[[ Passage provided open ]]

Cetuximab was initially administered as a weekly regimen, but in recent years it has also been administered biweekly. Prospective studies of biweekly cetuximab treatment have been conducted mainly in the first-line (12-15) or third or later-line setting (16,17), and the evidence of its use in the second-line setting is sparse. There was only one phase II study of biweekly cetuximab with chemotherapy for mCRC which contained second-line patients. Martín-Martorell et al. reported a phase II study of biweekly cetuximab with irinotecan after at least one previous line of chemotherapy (18). In that report, the efficacy and toxicity of biweekly cetuximab with irinotecan were similar to those of weekly cetuximab with irinotecan. However, this study was conducted in single institute and contained only 21 patients in undergoing second-line treatment. Therefore, to the best of our knowledge no prospective study of biweekly cetuximab with FOLFOX or FOLFIRI as the second-line therapy has been conducted.

In addition to RAS mutations, the DNA methylation status predicts treatment response to anti-EGFR antibody therapy (19-21). In a genome-wide DNA methylation analysis in RAS wild-type mCRC, Ouchi et al. reported that patients with highly-methylated colorectal cancer (HMCC) are resistant to the anti-EGFR antibody treatment regardless of the primary tumor site (22). Ouchi et al. developed a simple method for diagnosing DNA methylation status using the modified MethyLight assay (22). However, there are no reports examining the predictability of DNA methylation status on the efficacy of the anti-EGFR antibody in prospective clinical study cohort.

Therefore, the present study was designed to evaluate the efficacy and safety of biweekly cetuximab plus mFOLFOX6 or mFOLFIRI as the second-line treatment for KRAS exon 2 wild-type mCRC refractory or intolerant to the first-line chemotherapy. We also investigated the predictability of DNA methylation status on the efficacy of the anti-EGFR antibody-containing treatment. We present the following article in accordance with the TREND reporting checklist (available at https://jgo.amegroups.com/article/view/10.21037/jgo-22-862/rc).

Methods

Study design

This single-arm, phase II trial enrolled patients from eight institutions affiliated with the Tohoku Clinical Oncology Research and Education Society (T-CORE) in Japan. The present study evaluated the progression-free survival (PFS) of biweekly cetuximab in combination with mFOLFOX6 or mFOLFIRI as the second-line therapy for patients with advanced or recurrent unresectable colorectal cancer refractory or intolerant to the first-line chemotherapy. The study was conducted in accordance with the Declaration of Helsinki (as revised in 2013) and the Japanese Guidelines for the Ethics of Clinical Research and was approved by the Institutional review board of each participating institution. All participating hospitals/institutions were informed and agreed the study. Written informed consent was obtained from all patients before enrollment. This study was registered as UMIN000008298 with UMIN-CTR (https://www.umin.ac.jp/ctr/) on June 6^th, 2012, and jRCTs021180014 with jRCT (https://jrct.niph.go.jp) on June 6^th, 2012.

[[ Passage provided closed ]]

### Description of the task
Carry the passage on the cetuximab trial forward, starting right after its last sentence. The listing has no connection to the passage on the cetuximab trial.

[[ Data to examine open ]]

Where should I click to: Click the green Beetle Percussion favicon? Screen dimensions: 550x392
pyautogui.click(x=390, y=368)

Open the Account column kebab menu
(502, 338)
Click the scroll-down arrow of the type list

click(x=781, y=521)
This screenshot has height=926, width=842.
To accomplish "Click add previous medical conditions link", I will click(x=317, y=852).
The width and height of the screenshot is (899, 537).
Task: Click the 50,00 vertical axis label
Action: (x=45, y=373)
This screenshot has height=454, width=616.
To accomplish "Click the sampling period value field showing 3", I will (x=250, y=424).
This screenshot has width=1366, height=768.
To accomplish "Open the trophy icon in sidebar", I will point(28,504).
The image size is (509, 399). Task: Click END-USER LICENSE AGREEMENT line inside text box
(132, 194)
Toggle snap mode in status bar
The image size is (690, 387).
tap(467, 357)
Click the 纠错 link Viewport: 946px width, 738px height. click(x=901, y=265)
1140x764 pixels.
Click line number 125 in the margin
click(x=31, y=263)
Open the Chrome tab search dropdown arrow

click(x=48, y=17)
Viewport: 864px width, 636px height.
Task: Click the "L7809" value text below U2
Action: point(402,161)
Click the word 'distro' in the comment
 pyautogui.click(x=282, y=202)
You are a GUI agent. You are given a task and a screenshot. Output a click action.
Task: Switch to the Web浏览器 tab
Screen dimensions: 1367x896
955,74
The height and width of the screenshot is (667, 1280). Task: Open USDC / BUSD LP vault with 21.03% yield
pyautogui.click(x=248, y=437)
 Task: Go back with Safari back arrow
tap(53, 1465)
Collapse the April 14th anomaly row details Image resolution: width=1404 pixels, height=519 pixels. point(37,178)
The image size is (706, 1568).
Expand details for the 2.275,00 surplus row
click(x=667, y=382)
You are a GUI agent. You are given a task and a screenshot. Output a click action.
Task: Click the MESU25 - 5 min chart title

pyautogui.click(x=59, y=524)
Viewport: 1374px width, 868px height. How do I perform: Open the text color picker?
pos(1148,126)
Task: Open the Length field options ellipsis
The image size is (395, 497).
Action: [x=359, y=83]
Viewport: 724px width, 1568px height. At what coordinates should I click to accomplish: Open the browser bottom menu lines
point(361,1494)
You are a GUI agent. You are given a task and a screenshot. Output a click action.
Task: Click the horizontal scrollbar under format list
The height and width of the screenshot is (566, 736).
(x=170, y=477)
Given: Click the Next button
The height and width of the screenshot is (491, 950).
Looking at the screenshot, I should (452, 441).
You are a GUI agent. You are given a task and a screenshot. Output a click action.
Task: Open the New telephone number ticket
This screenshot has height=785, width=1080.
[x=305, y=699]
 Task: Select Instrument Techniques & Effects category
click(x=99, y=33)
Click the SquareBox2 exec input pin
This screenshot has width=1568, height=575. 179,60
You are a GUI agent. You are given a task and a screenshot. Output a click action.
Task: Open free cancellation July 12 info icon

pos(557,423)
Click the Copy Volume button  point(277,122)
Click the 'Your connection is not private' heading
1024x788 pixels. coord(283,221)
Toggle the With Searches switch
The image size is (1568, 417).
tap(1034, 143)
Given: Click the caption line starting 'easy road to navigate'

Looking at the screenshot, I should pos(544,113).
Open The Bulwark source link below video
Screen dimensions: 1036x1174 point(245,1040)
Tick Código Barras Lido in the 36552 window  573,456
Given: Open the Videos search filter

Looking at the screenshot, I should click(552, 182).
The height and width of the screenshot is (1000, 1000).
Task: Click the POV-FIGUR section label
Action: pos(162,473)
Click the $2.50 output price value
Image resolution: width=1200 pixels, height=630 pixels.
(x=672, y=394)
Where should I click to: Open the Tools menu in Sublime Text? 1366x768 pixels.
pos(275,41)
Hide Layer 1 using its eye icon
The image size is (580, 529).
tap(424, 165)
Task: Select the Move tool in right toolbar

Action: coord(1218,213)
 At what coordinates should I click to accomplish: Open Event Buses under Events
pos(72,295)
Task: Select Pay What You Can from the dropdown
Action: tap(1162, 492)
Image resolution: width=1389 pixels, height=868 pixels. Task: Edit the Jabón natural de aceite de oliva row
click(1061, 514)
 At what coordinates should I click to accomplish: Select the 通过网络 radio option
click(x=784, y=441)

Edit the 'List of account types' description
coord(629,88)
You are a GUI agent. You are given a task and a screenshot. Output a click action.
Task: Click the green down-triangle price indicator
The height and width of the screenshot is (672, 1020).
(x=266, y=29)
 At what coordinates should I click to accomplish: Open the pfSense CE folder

[[ Data to examine closed ]]

### Output below
Participants

The main inclusion criteria were histologically confirmed colon or rectal cancer, surgical or biopsy specimen of the primary colorectal cancer submitted, confirmation of KRAS exon 2 (codon 12 or 13) wild-type using primary tumor or metastatic tumor specimen, age ≥20 years, Eastern Cooperative Oncology Group performance status of 0–2, presence of at least one radiographically measurable target lesion using Response Evaluation Criteria in Solid Tumor (RECIST) version 1.1, patients refractory or intolerant to oxaliplatin-based or irinotecan-based therapy as the first-line treatment (postoperative adjuvant chemotherapy was not considered the first-line therapy if recurrence was not confirmed within 180 days after completion of adjuvant chemotherapy), and adequate organ function. The main exclusion criteria were severe pulmonary disease (e.g., interstitial pneumonia, pulmonary fibrosis, and severe emphysema), ascites, pleural, or pericardial effusion requiring drainage, and previous treatment with epidermal growth factor (EGF) signaling inhibitors or drugs targeting EGFR.

Procedures

Patients received either cetuximab (500 mg/kg) followed by mFOLFOX6 [oxaliplatin (85 mg/m²), l-leucovorin (200 mg/m²), intravenous bolus of fluorouracil (400 mg/m²), and continuous infusion of fluorouracil (2,400 mg/m²)], or cetuximab (500 mg/kg) followed by mFOLFIRI [irinotecan (150 mg/m²) instead of oxaliplatin in mFOLFOX6] on day 1 of each 2-week cycle. Treatment was continued until discontinuation of cetuximab, disease progression, or intolerable toxicity.

Tumor evaluations were performed every 2 months from the start of treatment, and tumor response was determined by each investigator using the RECIST version 1.1 criteria. Confirmation after 4 weeks was mandatory in cases of partial response. Adverse events (AEs) were evaluated by each investigator according to the Common Terminology Criteria for Adverse Events version 4.0.

Outcomes

The primary endpoint was PFS, defined as the time from the date of enrollment to the date of documented progression or death from any cause, whichever occurred first. The secondary endpoints were response rate and AEs. The clinical research forms were used to collect all required data.

Mutation analysis

Formalin-fixed paraffin-embedded tissues from surgical or biopsy specimens of the primary tumor were collected for KRAS (codons 59, 61, 117, and 146), NRAS (codons 12, 13, 59, 61, 117, and 146), and BRAF (codon 600) mutation analysis using direct DNA sequencing (23).

DNA methylation analysis

DNA methylation status was determined as previously described (22). A modified MethyLight assay was performed on 16 CpG sites to determine if the tumors were low-methylated colorectal cancer (LMCC) or HMCC. Cases positive for methylation at ≥8 cytosine-guanine dinucleotide (CpG) sites were classed as HMCC, whereas those positive for methylation at <8 CpG sites were classed as LMCC.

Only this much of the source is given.